Tag: ten commandments

Ten Words from God: Pentecost 20

Ten Words from God: Pentecost 20

Narrative Lectionary Reflection

September 30, 2018

Introduction 

In the waning days of the Roman Empire, a monk named Benedict wrote a document that would direct how his fellow monks would live.  Used by Benedictine monks for 15 centuries, the Rule of St. Benedict laidout how monks were to live in a communal environment.  The rule provides order as well as helping the monks foster a sense of the relational nature of humans.

The Israelites crossed the sea and are now  “safe” on the other side.  Pharaoh and his army are gone. No more Egyptians to worry about.  But now they were out in the wilderness where they faced many unexpected challenges. In Egypt,  they followed Egyptian laws, but they weren’t in Egypt anymore.  They were now out in the wilderness. Rules were needed to help everyone get along outside the structure of Egyptian society and law.
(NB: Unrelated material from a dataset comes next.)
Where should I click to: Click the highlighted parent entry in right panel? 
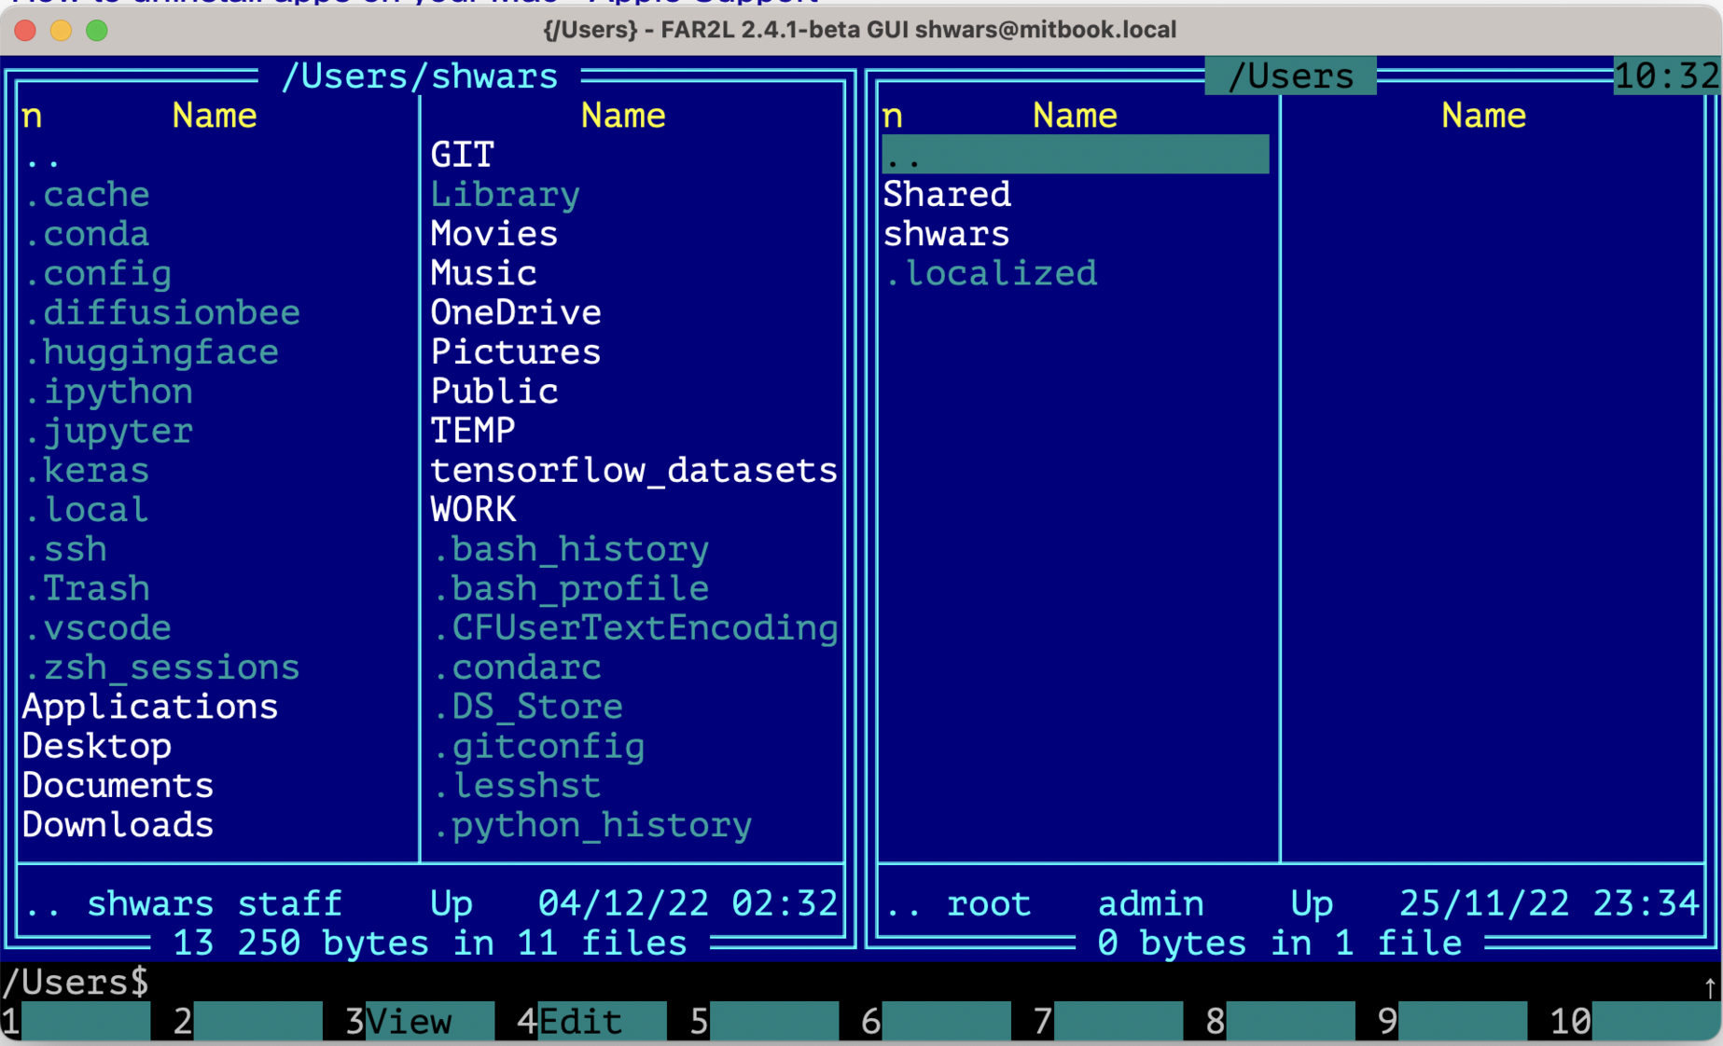tap(1074, 155)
Common expectations and community norms were needed. The needed a rule, like the the Rule of St. Benedict.

As the people journey together, Moses presents them with a new Law from God.   The core of God’s Law for the Israelites is the Ten Commandments. Received by Moses and delivered to God’s people, these laws became important not only among the Israelites but also to many cultures and governments around the world.  In our own nation today, the Ten Commandments are widely accepted as social and spiritual norms.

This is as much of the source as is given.